### SOURCE TEXT:

The system addresses the disadvantages—through the use of specific technologies and patterns, particularly Kafka and Docker.
-
Service Discovery: By leveraging Docker Compose, the system can define and run multi-container Docker applications. Within this ecosystem, services can be easily discovered and communicate with each other through Docker's internal networking capabilities.
-
Inter-Service Communication: Kafka plays a crucial role in facilitating reliable and efficient communication between services. It enables decoupled communication patterns, allowing services to publish and subscribe to streams of records (events). This pattern enhances the system's ability to scale, provides fault tolerance, and ensures that the services can communicate asynchronously, which is crucial for the overall success of a microservices architecture.
-
Data Management: Kafka also assists in managing data across distributed services by acting as a central platform for data streams. It allows for the decoupling of data pipelines, ensuring that each service can independently manage its data while also subscribing to updates from other services. This helps in maintaining data consistency and synchronization across the microservices ecosystem.
-
Complexity: While the decomposition into microservices inherently introduces complexity, using Docker Compose for defining, running, and managing the lifecycle of all services in a coordinated manner helps manage this complexity.
-
Deployment and Orchestration: Docker Compose aids in the deployment process by allowing the definition of how services are built, connected, and stored. When more complex orchestration is needed, we will integrate with Kubernetes, which can manage the Docker containers at scale.
NestJS was chosen for the following reasons:
- Modular Architecture:
NestJS advocates for a modular approach to building applications. It is structured around modules, which encapsulate related functionality and dependencies. This modularity promotes code reusability, maintainability, and a clean separation of concerns. In the context of microservices, this modularity aligns perfectly with the idea of creating small, self-contained services.
- Expressive Decorators:
NestJS leverages TypeScript’s decorators to make your codebase expressive and declarative. You can use decorators like @Controller, @Module, and @Injectable to define routes, modules, and services in a highly readable and organized manner.
- Built-in Dependency Injection:
The framework offers built-in dependency injection, simplifying the management of service dependencies and facilitating testability. With NestJS, you can effortlessly inject services and components into other parts of your application.
- Support for WebSockets and GraphQL:
Beyond its core HTTP capabilities, NestJS provides native support for WebSockets and GraphQL. This flexibility enables you to build real-time, interactive microservices or RESTful APIs, depending on your project’s requirements.

### DATA EXTRACT:
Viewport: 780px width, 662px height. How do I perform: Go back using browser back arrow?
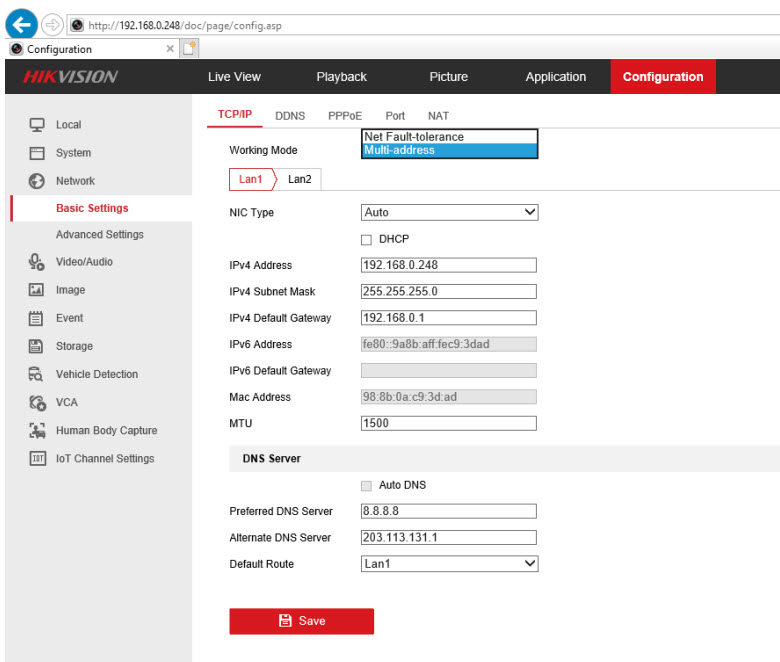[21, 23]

* * *

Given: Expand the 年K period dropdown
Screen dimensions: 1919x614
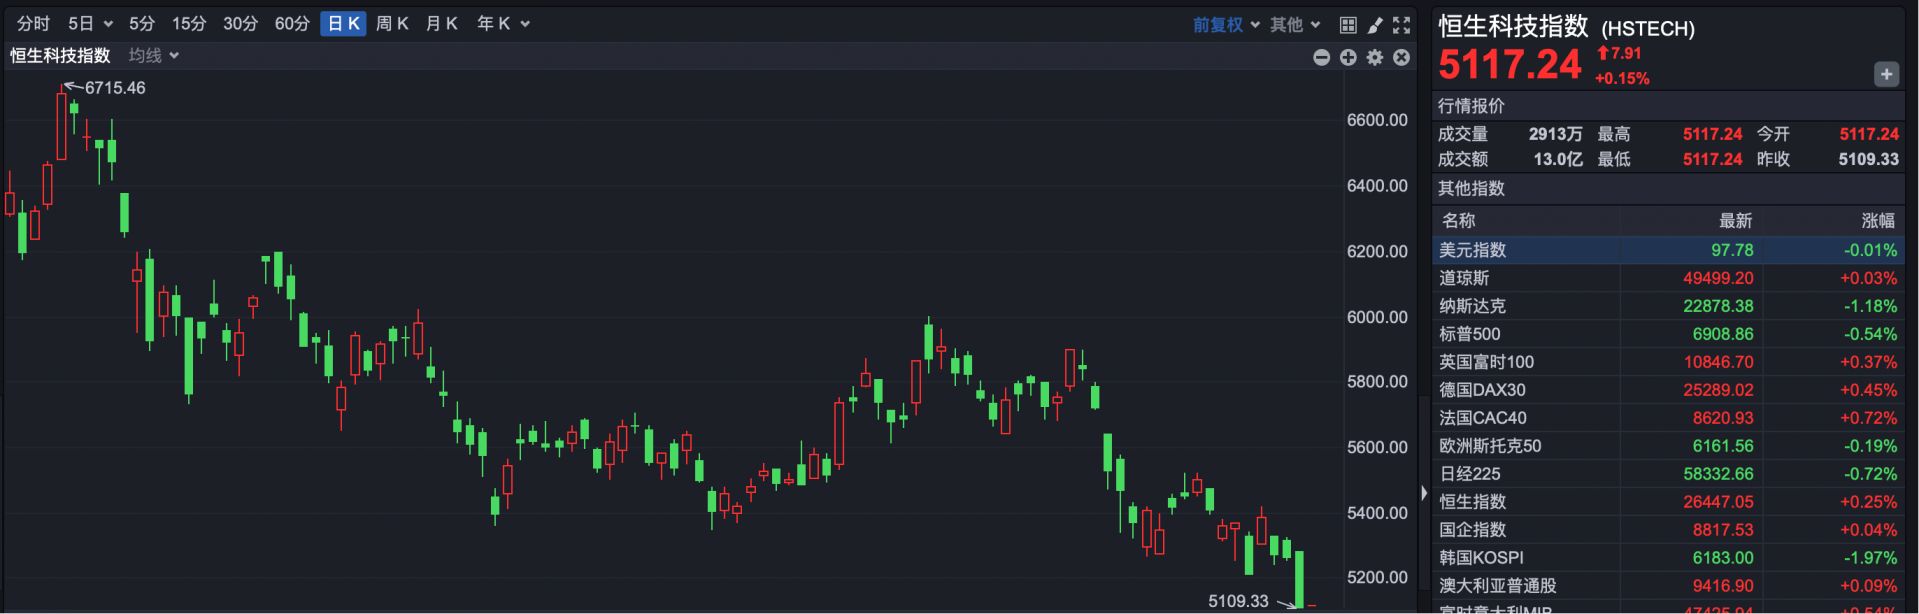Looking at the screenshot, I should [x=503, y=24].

### REQUIRED TASK 1:
In the microservices text, what will the system integrate with when more complex orchestration is needed?
### REQUIRED TASK 2:
Extend the text on the Kafka, Docker, and NestJS microservices system with the passage that follows its last sentence.
The entries above have no connection to the text about the microservices system.

### WRITTEN ANSWER 1:
Kubernetes, which can manage the Docker containers at scale.

### WRITTEN ANSWER 2:
Lies in its adaptability and alignment with microservices principles:
-
Scalability: NestJS’s modular architecture makes it straightforward to scale individual microservices independently. You can develop, test, and deploy microservices with ease.
-
Resilience: NestJS’s built-in error handling and middleware support ensure that your microservices can gracefully handle faults and failures, contributing to overall system resilience.
-
Interoperability: Microservices often communicate through various protocols and message queues. NestJS provides out-of-the-box support for protocols like HTTP, WebSockets, and AMQP (Advanced Message Queuing Protocol), which is crucial for seamless inter-service communication
Kafka a standout choice for building scalable and distributed systems.
-
Scalability: Kafka is horizontally scalable, which means you can handle massive volumes of data and high traffic loads by simply adding more machines to the cluster. This scalability is crucial when dealing with microservices that demand real-time communication and data synchronization.
-
Durability: Kafka provides durability by storing data reliably and ensuring that messages are never lost. This characteristic is essential for maintaining data integrity in distributed systems.
-
Fault Tolerance: Kafka is built to handle hardware failures gracefully. Even if some nodes in the Kafka cluster go down, the system continues to operate without data loss.
-
Real-time Processing: Kafka supports real-time processing and event-driven architectures, making it ideal for scenarios where timely data is critical.
Some key architectural components:
- In Kafka, data is organized into topics. Topics act as channels where data is published. Each topic represents a specific category of data, making it easy to categorize and distribute information.
- Producers are responsible for publishing data to Kafka topics. They generate messages and send them to one or more topics. In a microservices context, producers can be microservices emitting events or changes in state.
- Kafka clusters consist of brokers, which are Kafka server instances. Brokers are responsible for storing data and serving clients’ requests. Multiple brokers form a Kafka cluster, providing scalability and redundancy.
- Consumers subscribe to Kafka topics and process the data. They can be microservices, analytics systems, or any component interested in the data published to a topic.
- Kafka traditionally relied on Apache ZooKeeper for distributed coordination tasks, such as leader election and cluster metadata management. However, recent Kafka versions have been moving away from this dependency, and it’s now optional in many deployments.
The two main strategies for scaling microservices involves increasing the capacity and availability of your services to handle growing workloads.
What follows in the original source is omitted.